Output the data in full and exactly as presented.

[Recorded data]

____________

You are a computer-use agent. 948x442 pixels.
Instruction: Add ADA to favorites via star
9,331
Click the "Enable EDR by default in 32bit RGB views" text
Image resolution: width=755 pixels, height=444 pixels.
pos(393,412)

____________

**The answer**.
You are a computer-use agent. 948x442 pixels.
Instruction: Add ADA to favorites via star
9,331
Click the "Enable EDR by default in 32bit RGB views" text
Image resolution: width=755 pixels, height=444 pixels.
pos(393,412)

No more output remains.